BY JUSTIN MASON Gazette Reporter

    Pat Riley would always show up for Linton High School basketball practice early, work hard and then stay late.
    His tireless work ethic and determination produced a career in basketball from Schenectady through the professional ranks. But it wasn’t until Riley picked up a coach’s clipboard with the starstudded Los Angeles Lakers that his motivation propelled him to national fame.
    “It’s either win or fail,” he told The Daily Gazette in April 1984, as the Lakers were gearing up for the playoffs. “There’s no in between . . . no other short-term goals would satisfy the people out here.”
    Though he was unsuccessful that year, Riley won five championships as a coach in the National Basketball Association. Stints in Los Angeles, New York and now Miami have earned him 1,208 victories and rank him third all-time among NBA coaches.
    On Monday, Riley was selected for induction into the National Basketball Hall of Fame. He and others selected this year will take their places during a ceremony at the Springfield, Mass., hall in September.

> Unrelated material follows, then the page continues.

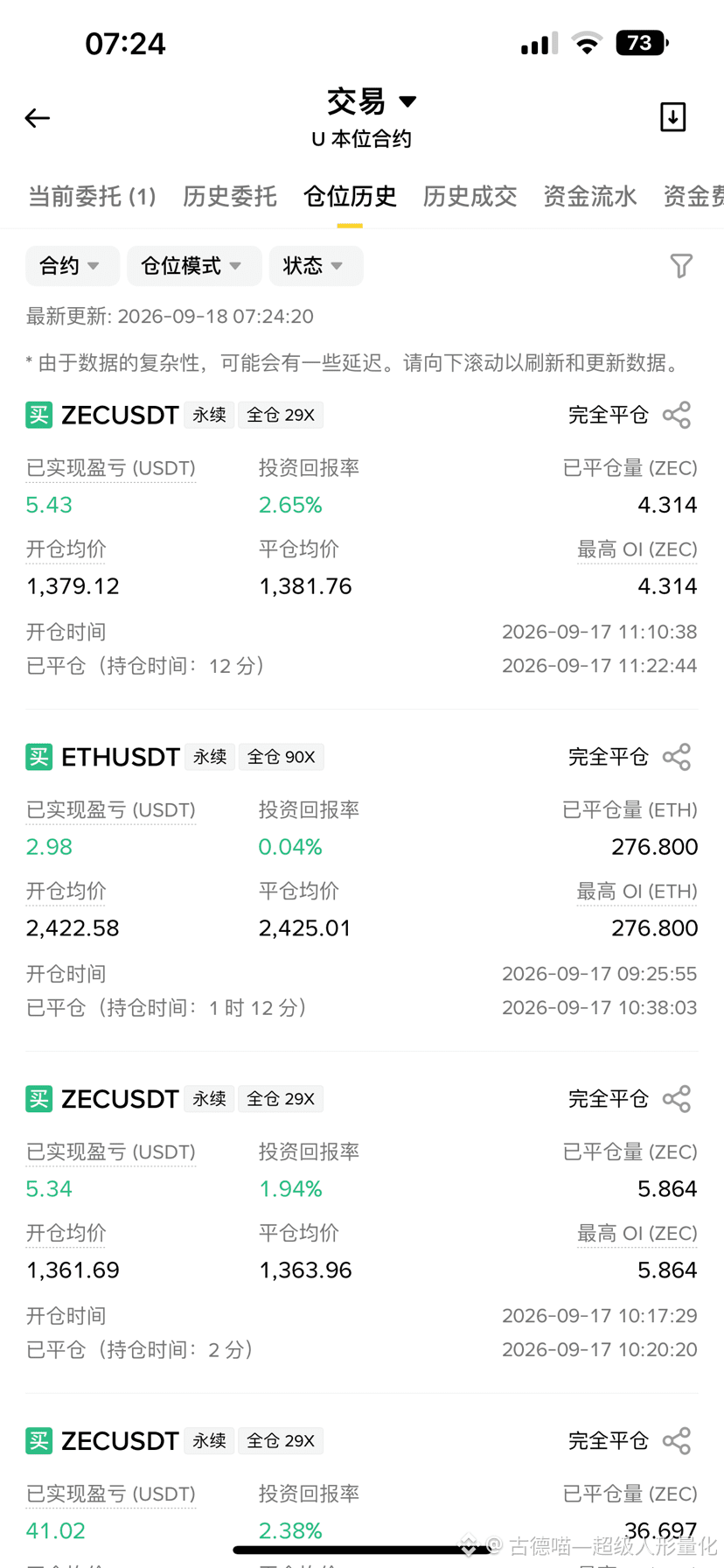724x1568 pixels.
Task: Share the ZECUSDT position closed at 10:20:20
Action: (677, 1099)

    “He always had a strong desire to achieve the greatest heights and he was always successful doing it,” said Mike Meola, a former teammate of Riley and a retired city teacher. “He’s a hard-nosed guy who knew what he wanted and went out and worked for it.”
    Riley was among the top Schenectady-area ballplayers during the 1960s and 1970s. He was preceded at Linton by Barry Kramer, a former NBA player, and followed by Sidney Edwards, a former member of the Harlem Globetrotters.

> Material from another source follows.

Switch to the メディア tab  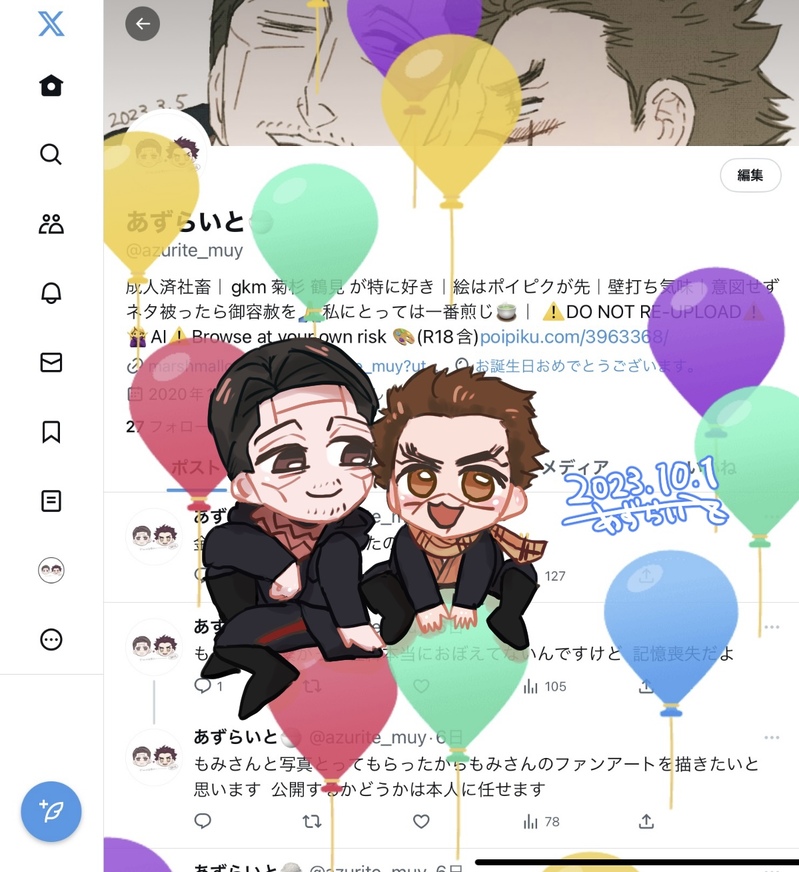[574, 467]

    But Riley, a 1963 graduate of Linton, quickly showed he was in a league of his own. In his three years with Linton, he scored more than 1,000 points and helped guide his team to a 46-7 record.
    “Those of us who played with him knew he was destined for great things,” recalled Warren DeSantis, a friend who played high school basketball with him. “Every day instead of being the star of the team, he worked out like he was trying to make the team.”
    Though he never played high school ball with Riley, Kramer, now Schenectady County Surrogate Court judge, was keenly aware of his determination. He said Riley’s competitive streak would come out whenever he’d take to the court. Kramer faced him in recreational play.
    “That was his nature as a player, and I think that’s still his nature as a coach,” he said.
    Riley’s acclaim traveled with him from Schenectady to the University of Kentucky, where he was an All-American and helped the team to a championship in 1966. He was selected as the seventh overall pick by the NBA’s San Diego Rockets and later joined the Lakers, whom he helped win a championship in 1972.
    It wasn’t until a decade later that Riley began his most significant contributions as a coach. At the age of 36, he led the Lakers to a championship in his first year.
    Riley never forgot his roots. While the Lakers were planning their victory celebration on the West Coast, their coach was traveling back to Schenectady to put on a basketball clinic and an assembly for the city school district, recalled Bob Pezzano, a retired teacher and chairman of the district’s Athletic Hall of Fame committee.
    “He was just as generous as he could be with his time,” he said. “That’s when I noticed how committed he is.”
    Riley’s visits to the city haven’t stopped. During the late 1980s and early 1990s, he helped school districts in Rotterdam and the city establish Project DARE programs.
    When Schenectady High School dedicated the refurbished gymnasium to him in 1997, he attended the ceremonies and used the attention to urge the district to remember the great coaches of Schenectady. The district established the Athletic Hall of Fame the following year and inducted Riley in 2000; he has since returned twice as a keynote speaker during the group’s annual dinner.
    “It’s a tremendous honor,” said Schenectady Mayor Brian U. Stratton. “It’s a deserved and fitting honor for Pat Riley and the hometown he’s never forgotten throughout his professional career.”
    Riley’s parents, Leon, a baseball manager, and Mary Riley, are deceased.